La institucionalidad pública esta hoy incapacitada para propiciar la movilidad social, aliviar la pobreza e impulsar formas equitativas de desarrollo. En cambio, es una poderosa dinamo a favor de intereses económicos altamente concentrados, en gran parte transnacionales o globales.
Ello produce un desajuste cada vez más violento entre las necesidades y expectativas de la población, y la capacidad de esa institucionalidad pública para satisfacerlas. La nuestra es, cada vez más, una sociedad neoliberal: que cada quien se la juegue a como mejor pueda con la pobreza, el desempleo y su cotidiana desesperanza, que el Estado es bueno para atender a los más privilegiados, pero no para ayudar a quienes más necesitan. En ese contexto, los programas focalizados de asistencia social son gotas de lluvia en el océano.

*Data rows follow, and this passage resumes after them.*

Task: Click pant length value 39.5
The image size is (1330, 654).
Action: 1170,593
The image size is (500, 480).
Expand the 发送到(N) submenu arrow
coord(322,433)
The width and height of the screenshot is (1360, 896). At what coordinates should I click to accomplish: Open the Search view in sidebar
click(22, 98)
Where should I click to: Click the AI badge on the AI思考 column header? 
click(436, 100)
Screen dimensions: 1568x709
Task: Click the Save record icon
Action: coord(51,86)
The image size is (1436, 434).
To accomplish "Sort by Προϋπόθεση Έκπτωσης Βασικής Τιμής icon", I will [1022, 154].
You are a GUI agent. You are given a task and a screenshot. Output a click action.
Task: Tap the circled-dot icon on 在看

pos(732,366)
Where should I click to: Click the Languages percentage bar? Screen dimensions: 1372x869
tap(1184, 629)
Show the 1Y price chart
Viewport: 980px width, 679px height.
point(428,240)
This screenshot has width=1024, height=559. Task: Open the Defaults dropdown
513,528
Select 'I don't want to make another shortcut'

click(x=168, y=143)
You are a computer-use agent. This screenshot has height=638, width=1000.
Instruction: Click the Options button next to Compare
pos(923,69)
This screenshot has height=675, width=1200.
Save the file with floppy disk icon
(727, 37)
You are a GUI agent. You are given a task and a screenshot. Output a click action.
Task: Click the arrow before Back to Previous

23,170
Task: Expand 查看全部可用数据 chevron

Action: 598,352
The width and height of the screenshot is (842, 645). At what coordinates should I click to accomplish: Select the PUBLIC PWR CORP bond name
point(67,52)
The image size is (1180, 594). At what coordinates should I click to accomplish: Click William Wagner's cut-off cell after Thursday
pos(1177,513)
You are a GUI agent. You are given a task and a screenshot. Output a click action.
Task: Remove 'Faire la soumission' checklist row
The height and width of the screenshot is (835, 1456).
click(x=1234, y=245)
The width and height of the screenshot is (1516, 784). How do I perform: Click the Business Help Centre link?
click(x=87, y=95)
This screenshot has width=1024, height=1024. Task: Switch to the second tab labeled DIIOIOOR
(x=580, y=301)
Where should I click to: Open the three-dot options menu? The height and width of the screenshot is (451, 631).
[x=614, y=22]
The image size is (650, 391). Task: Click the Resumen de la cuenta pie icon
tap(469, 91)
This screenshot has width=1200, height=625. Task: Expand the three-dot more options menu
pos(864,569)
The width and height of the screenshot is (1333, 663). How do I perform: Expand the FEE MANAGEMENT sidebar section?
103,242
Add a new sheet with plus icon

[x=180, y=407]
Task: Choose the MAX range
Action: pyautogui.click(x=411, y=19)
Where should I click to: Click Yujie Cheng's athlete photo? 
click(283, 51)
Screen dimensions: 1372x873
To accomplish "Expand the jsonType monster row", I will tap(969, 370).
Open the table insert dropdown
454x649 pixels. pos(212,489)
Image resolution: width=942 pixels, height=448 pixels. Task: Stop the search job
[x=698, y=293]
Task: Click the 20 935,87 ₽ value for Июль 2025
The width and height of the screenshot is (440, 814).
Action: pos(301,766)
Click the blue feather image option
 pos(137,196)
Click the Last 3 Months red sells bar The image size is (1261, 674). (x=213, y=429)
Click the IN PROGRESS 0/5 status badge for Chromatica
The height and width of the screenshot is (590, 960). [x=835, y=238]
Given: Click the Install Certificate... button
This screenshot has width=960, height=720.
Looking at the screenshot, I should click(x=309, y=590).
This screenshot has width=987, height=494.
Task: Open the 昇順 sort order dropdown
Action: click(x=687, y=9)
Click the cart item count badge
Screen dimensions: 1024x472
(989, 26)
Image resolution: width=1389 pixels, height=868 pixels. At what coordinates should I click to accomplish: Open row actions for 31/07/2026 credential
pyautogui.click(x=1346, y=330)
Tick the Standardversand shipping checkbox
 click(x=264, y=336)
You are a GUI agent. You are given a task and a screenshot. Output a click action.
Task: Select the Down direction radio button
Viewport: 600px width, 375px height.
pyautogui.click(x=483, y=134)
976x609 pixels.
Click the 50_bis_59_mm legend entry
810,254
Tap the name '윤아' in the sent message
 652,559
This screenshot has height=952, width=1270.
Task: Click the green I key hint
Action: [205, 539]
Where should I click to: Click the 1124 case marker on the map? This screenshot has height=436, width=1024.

No cabe entonces extrañarse de las crecientes y cada vez más extendidas manifestaciones de corrupción. Es la política en los tiempos del neoliberalismo, bajo subordinación directa de grandes intereses económicos. Tan solo interesa enriquecerse y hacerlo fácil y rápido.
De ahí el descrédito y deslegitimación generalizadas de toda la institucionalidad democrática. Hoy el proceso de descomposición no deja nada en pie: Poder Ejecutivo, Asamblea Legislativa, tribunales de justicia, partidos políticos…y sigua sumando.
Parafraseando al sociólogo alemán Ulrich Beck, podríamos decir que todas las anteriores no son más que un puñado de instituciones zombis: vivas pero muertas. Y lo son en parte porque han sido inutilizadas; en parte porque enfrentan desafíos económicos y sociales que las sobrepasan ampliamente. Pero también -y de ello nada he dicho aquí- porque desde el punto de vista cultural nuestra sociedad ha cambiado profundamente, lo que contribuye a que los mecanismos propios de la institucionalidad democrática tradicional, resulten hoy un perfecto anacronismo.
Intentaré resumir la idea que propongo: nuestra sociedad enfrenta una profunda y extensiva crisis, quizá la más grave y profunda desde al menos los años cuarenta del siglo XX. Sustituir a Chinchilla por cualquier otro -así se llame San Roque o el padre Minor – no hará ningún cambio significativo.
En cuestión está el proyecto histórico que configura la sociedad costarricense.